‘Young people are the future’ is a phrase used so often it has become a cliché. Personally, I cringe when I hear it, because I like to believe that young people can create change in real-time. However, during the past year, I’ve noticed that not everyone sees young people as valuable change-makers in the same way that I do.
Until September of last year, I held the position of the Dutch Youth Ambassador for Sexual and Reproductive Health and Rights. A long title, which essentially meant that I worked with youth organizations and the Dutch Ministry of Foreign Affairs to amplify youth voices in the Netherlands and globally. I addressed anything related to sex, gender identity, sexual orientation, human rights and international development.

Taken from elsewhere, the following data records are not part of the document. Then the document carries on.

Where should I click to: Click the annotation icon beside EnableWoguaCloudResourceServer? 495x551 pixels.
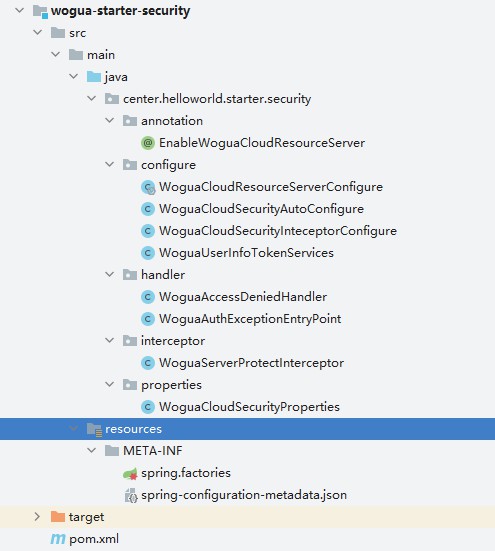148,143
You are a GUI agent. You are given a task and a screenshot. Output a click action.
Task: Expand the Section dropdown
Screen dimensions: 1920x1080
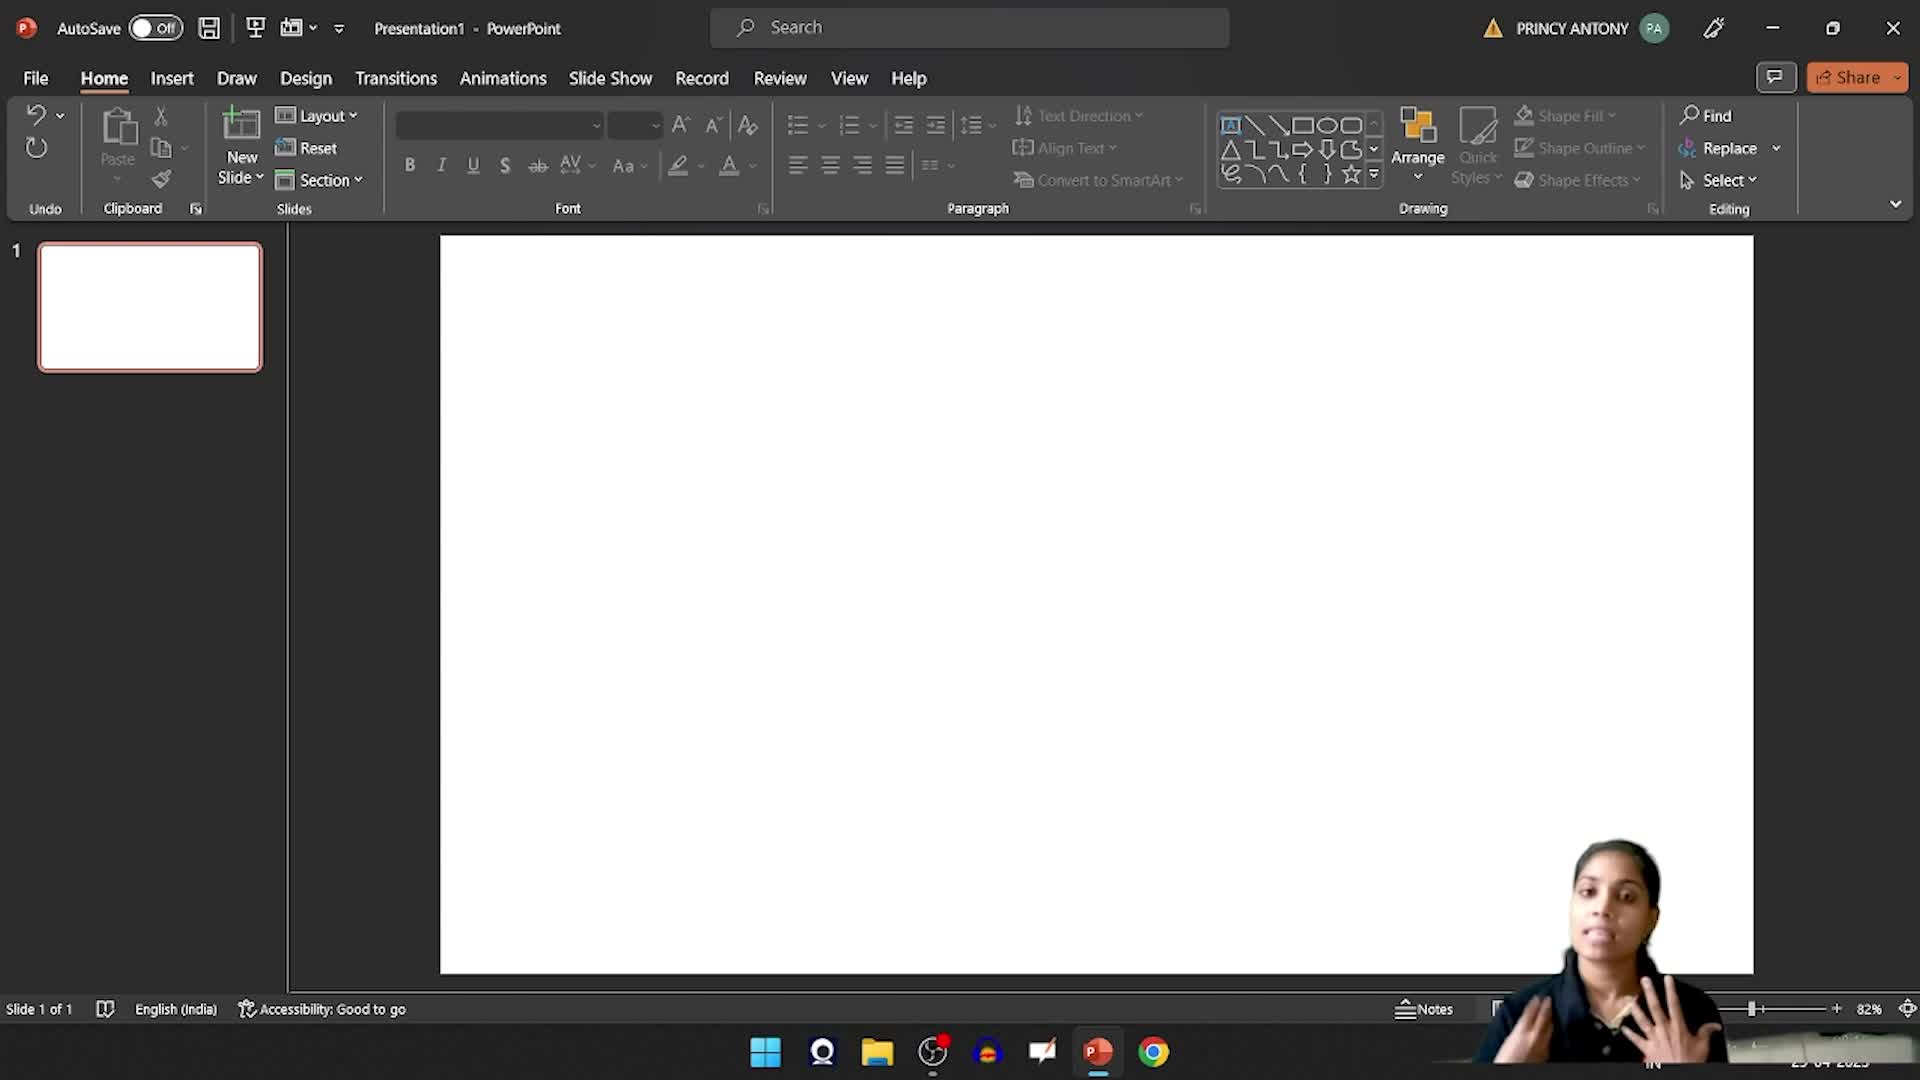click(x=320, y=180)
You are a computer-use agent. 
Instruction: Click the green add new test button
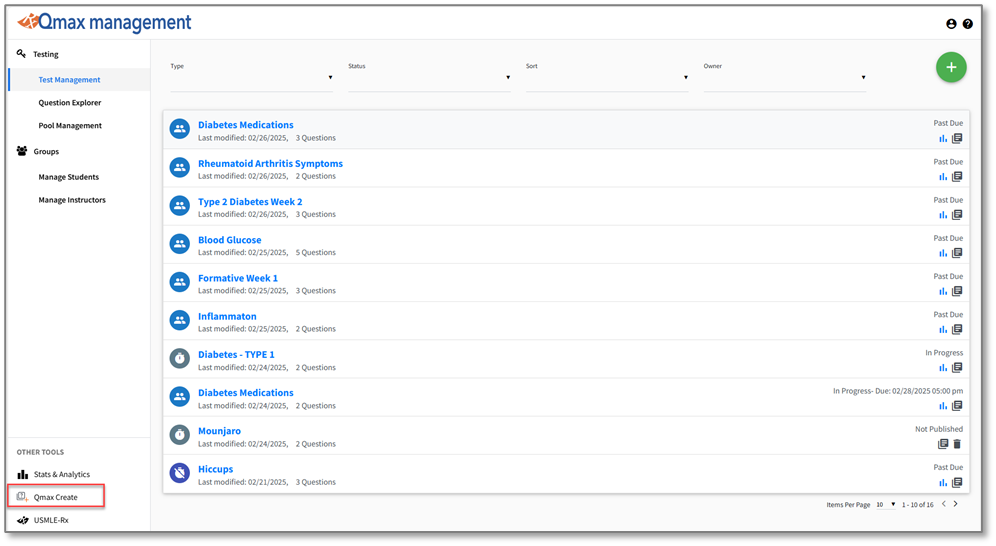click(951, 67)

In my position there were no typical days – some days I was at the Ministry working on proposals, and other days I was on an international visit to partner countries or at the United Nations speaking up for young people. The role is unique and it is the only one in the world as no other country has a similar position. Naturally, many youth advocates and youth organizations envy the investment the Dutch Ministry has made by putting this position in place, because it offers a direct way of providing input on your government – a privilege most young advocates can only dream of. So why don’t other governments jump on board?

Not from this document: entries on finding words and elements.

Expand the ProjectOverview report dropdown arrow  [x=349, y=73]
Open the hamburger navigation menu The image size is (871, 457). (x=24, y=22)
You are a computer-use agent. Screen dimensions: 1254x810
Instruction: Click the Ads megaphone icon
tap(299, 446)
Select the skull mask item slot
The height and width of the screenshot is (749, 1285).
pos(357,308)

Based on my experience, meaningfully engaging young people is not welcomed for many reasons, but here are 3 I hear most often:
1. People in positions of power are afraid to let go of the reigns, especially when it concerns someone with fewer years of ‘professional experience’. This is often the case when governments and institutions are hierarchical and involve a high level of bureaucracy – in other words, when the only young people in offices are interns needed for administrative tasks. In these settings, older generations struggle to view young people as professionals. Additionally, personal experiences and life lessons are not valued as much as ‘hard-earned’ experience from working hours, which is troubling as a young person’s background can be what makes them a strong advocate and key contributor.
2. Meaningful youth engagement needs investment, which many governments aren’t willing to consider. It is true that young people need support so that they can actively participate (support with understanding regulations or jargon, for example). Therefore, more time, resources and money need to be set aside for creating youth-friendly spaces. Many governments and organizations view this as too large a barrier, and are instantly put off because they believe that the costs of meaningfully engaging young people outweigh the benefits.
3. The added value of engaging young people is overlooked. Officials and senior employees I have spoken with have often highlighted this point – what’s in it for us? My response is always the same: as the world continues to change, young people provide unique insights, creativity, and perspectives from a large section of the world population. This last point is particularly relevant, as there have never been as many young people in the world as there are today.
So, what can young people do to push for meaningful engagement?
If you’re a young person trying to convince your local government, or any other organization for that matter, to take action, preparing counterarguments to objections like the ones mentioned above can be useful to improve your discussions. If you want to go further and lead an organization to call for attention to your cause, I would recommend this youth guide developed by CHOICE for Youth and Sexuality (it is written primarily for the field of Sexual and Reproductive Health and Rights but is applicable for advocacy in all fields).
Keep in mind: one argument you make could resonate with one person and shift everything. Stay passionate and keep reaching out to other young advocates. Young people can shape the present!